Since it is straightforward to estimate an SLX model by means of OLS, the effect of this specification on the spatial diagnostics is examined next. A full consideration of the estimation of various SLX models is considered in a separate notebook.
Spatial Diagnostics in SLX Regression¶
The call for the estimation of an SLX specification is the same as for any other OLS estimation, except that an additional argument slx_lags=1
must be included. If higher order lags are desired, the argument to slx_lags
must be adjusted accordingly.
The results for the full regression (with x2) is:
[ ]:
slx = OLS(y,x2,w=wq,slx_lags=1,
spat_diag=True,moran=True,
name_w=w_name,name_ds=ds_name)
print(slx.summary)
The inclusion of the three SLX terms changes the estimates and significance of the other coefficients considerably. The Hisp14P variable is no longer significant, but its spatial lag is, with a large negative coefficient. All three SLX coefficients are significant. However, their magnitude and sign raise some concerns. It is very difficult to interpret a case where the coefficient of the neighbor’s influence has a different sign from the original coefficient, as is the case for Blk14P and W_Blk14P. This suggests negative spatial autocorrelation, which is rare, but not impossible, although it runs counter to Tobler’s first law of geography.

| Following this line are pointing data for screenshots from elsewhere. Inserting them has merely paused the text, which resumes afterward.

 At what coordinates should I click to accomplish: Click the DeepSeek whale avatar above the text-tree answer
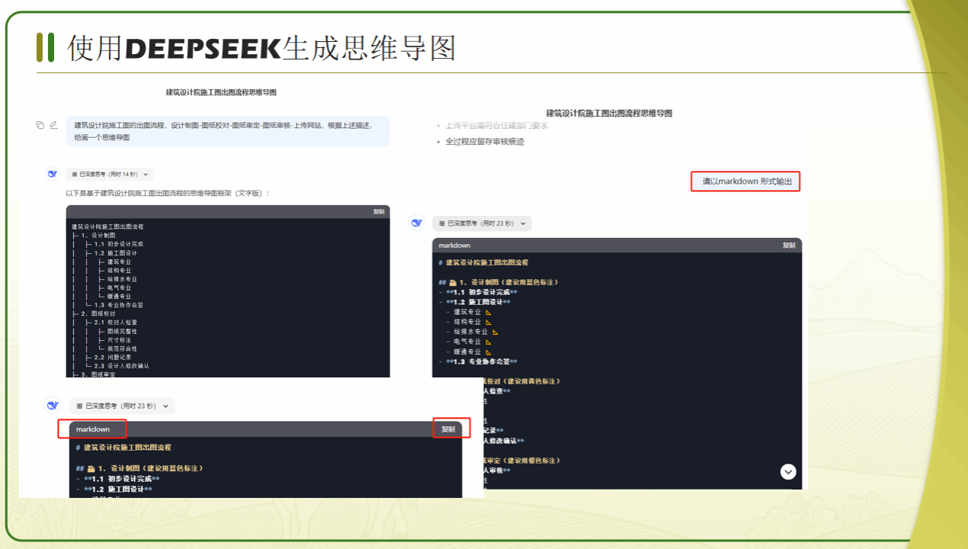[x=53, y=174]
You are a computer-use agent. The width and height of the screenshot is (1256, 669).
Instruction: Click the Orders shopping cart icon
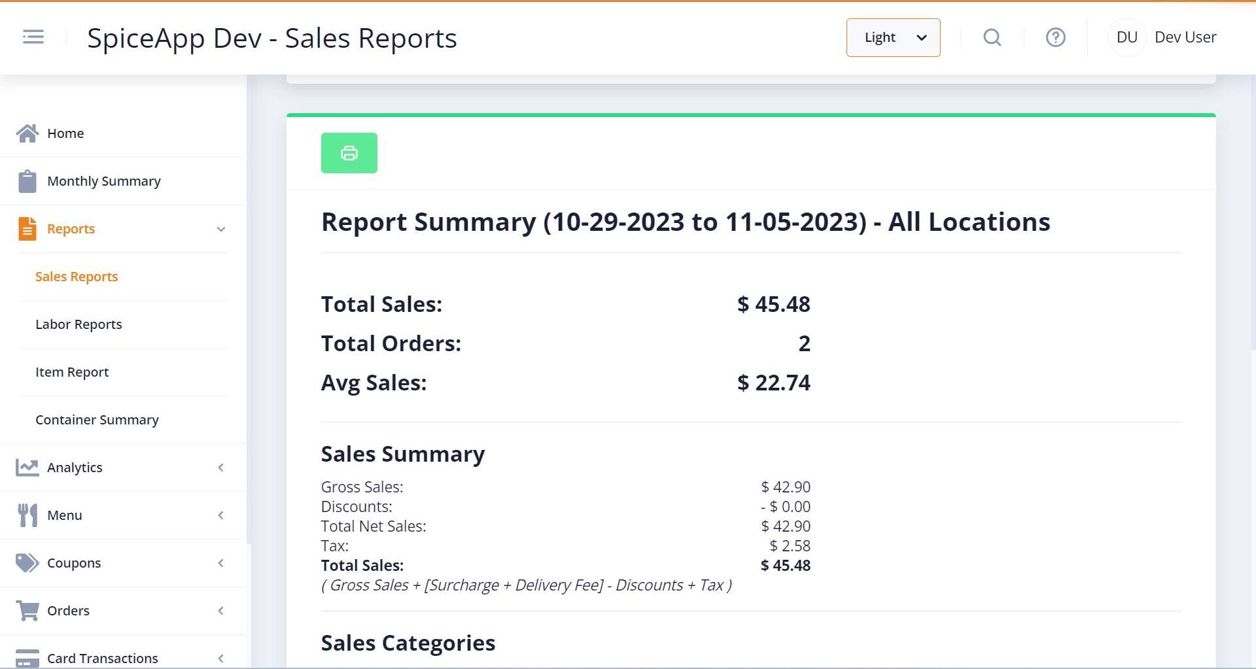point(27,611)
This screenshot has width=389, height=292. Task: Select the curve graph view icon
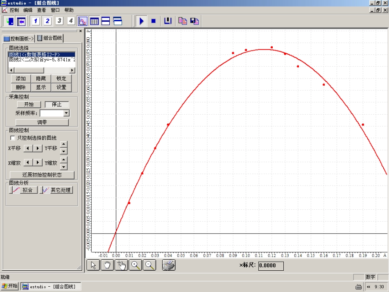point(83,21)
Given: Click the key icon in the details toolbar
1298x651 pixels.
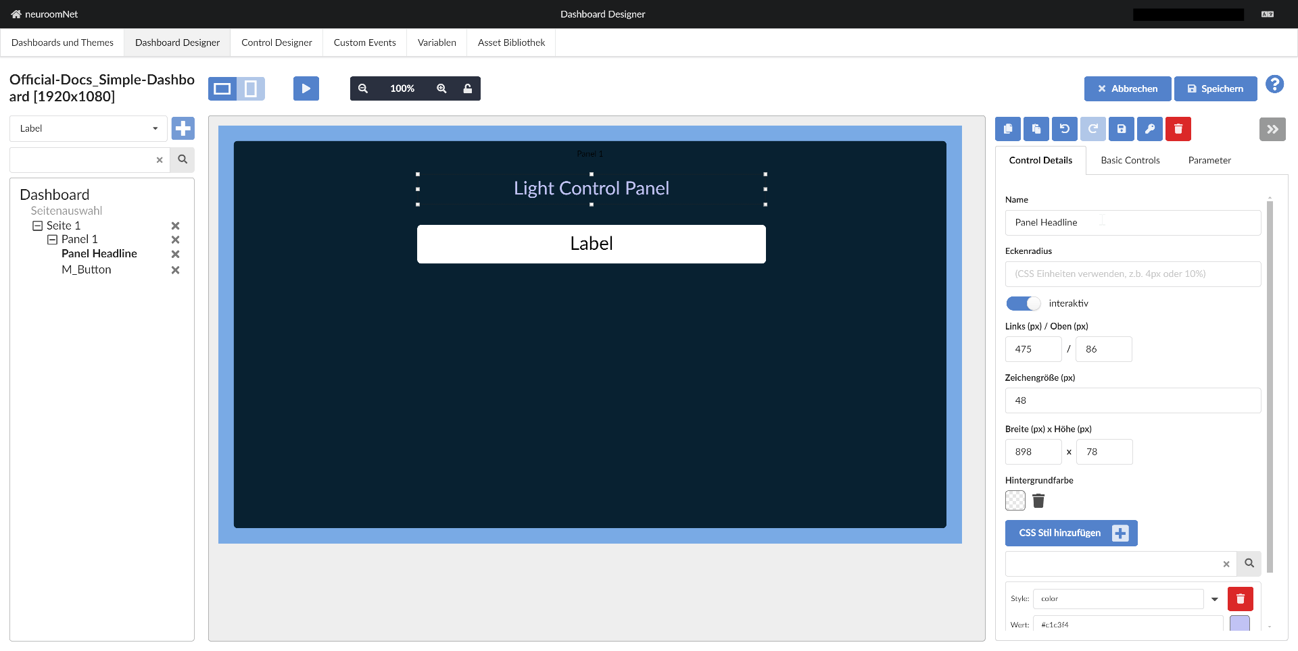Looking at the screenshot, I should (1150, 129).
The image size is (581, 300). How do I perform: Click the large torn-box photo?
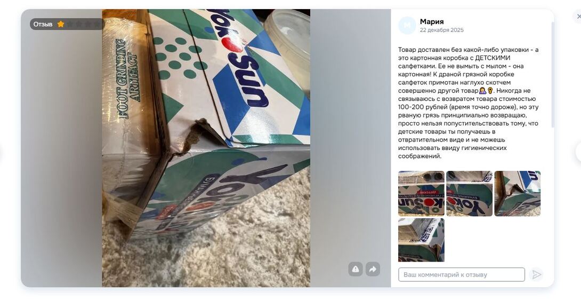tap(206, 148)
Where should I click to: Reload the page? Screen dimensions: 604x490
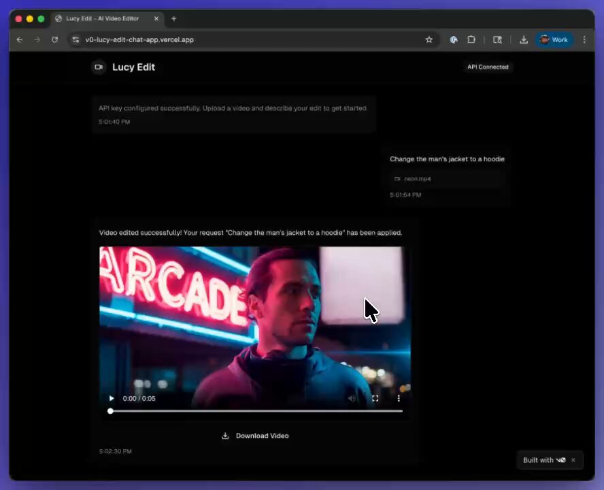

Similarly, obtaining a coefficient for WX that is larger than the corresponding coefficient for X suggests a stronger effect of the neighbors than for the location itself, which runs counter to the distance decay implied by Tobler’s law. While this does not make the SLX specification invalid as such, it does require a careful consideration of the interpretation of the coefficients.

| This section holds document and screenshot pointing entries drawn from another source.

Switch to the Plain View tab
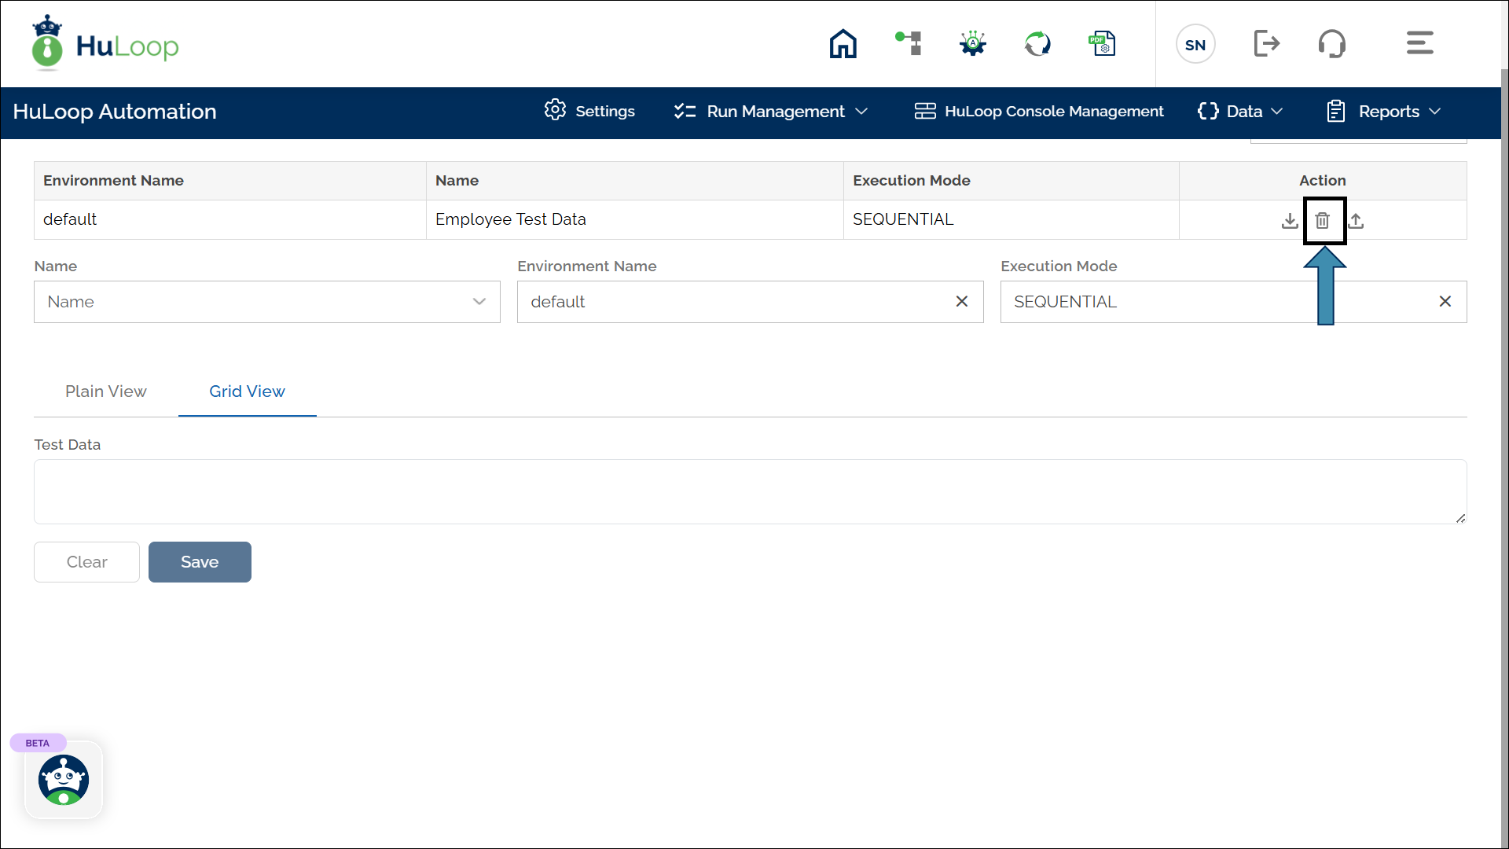[x=105, y=391]
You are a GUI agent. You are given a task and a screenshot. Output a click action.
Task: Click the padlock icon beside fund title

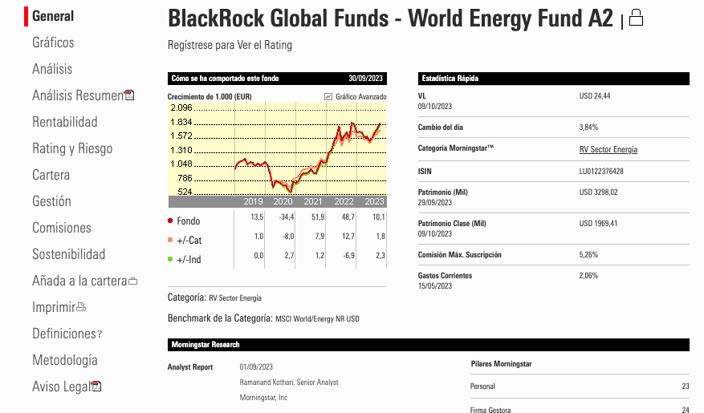click(636, 18)
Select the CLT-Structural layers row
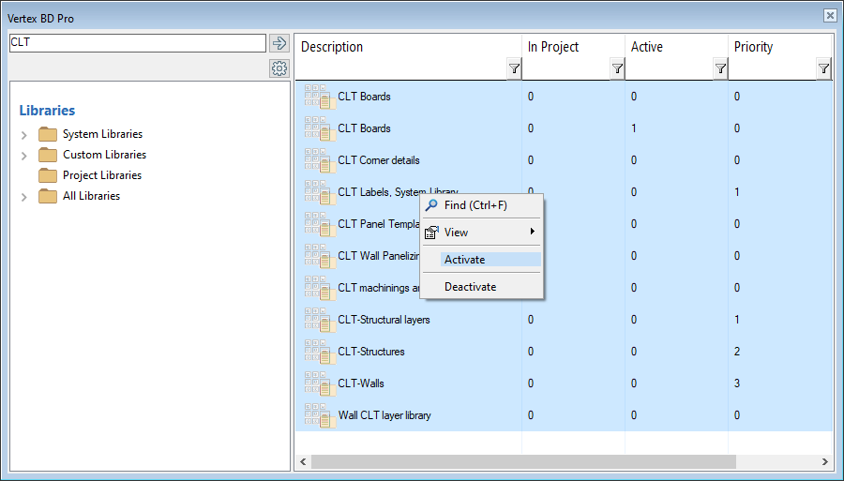The image size is (844, 481). (384, 320)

Diagnostics are only reported for the SAR-Error alternatives, since the WX term is already included in the model. This inclusion seems to have eliminated most evidence for remaining spatial autocorrelation. While Moran’s I and the LM tests are weakly significant (but not for a p-value of p=0.01), the robust LM tests are not, and neither is the joint LM test.

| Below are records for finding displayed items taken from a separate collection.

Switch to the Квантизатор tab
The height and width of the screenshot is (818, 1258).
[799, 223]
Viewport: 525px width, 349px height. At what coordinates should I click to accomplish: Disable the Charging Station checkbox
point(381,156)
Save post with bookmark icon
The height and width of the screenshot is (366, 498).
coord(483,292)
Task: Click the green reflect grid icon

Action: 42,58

This would suggest that the inclusion of the SLX terms has taken care of the spatial autocorrelation problem. However, as mentioned, the signs and magnitudes of the coefficients are difficult to interpret and would demand closer scrutiny.
Spatial Diagnostics in 2SLS Regression¶
The AK test is included in the output of a 2SLS regression when spat_diag=True
and spatial weights are specified. In all other respects, the call is the same as reviewed in a previous notebook, with x1 as the exogenous explanatory variables, yend as the endogenous variable and q as the instruments.
[ ]:
tsls1 = TSLS(y,x=x1,yend=yend,q=q,w=wq,spat_diag = True,
name_w=w_name,name_ds=ds_name)
print(tsls1.summary)
In contrast to what was found with Moran’s I for the OLS case, there is no evidence for residual spatial autocorrelation when the variable HIS_CT is treated as being endogenous.
Practice¶
At this point, it would most effective if you could continue with your baseline regression, assess whether there is any evidence of spatial autocorrelation and what type of alternative suggests itself. If warranted, check the effect of including SLX terms or correcting for endogeneity on the regression coefficients and spatial diagnostics. Consider using a number of different spatial weights to assess the robustness of your findings.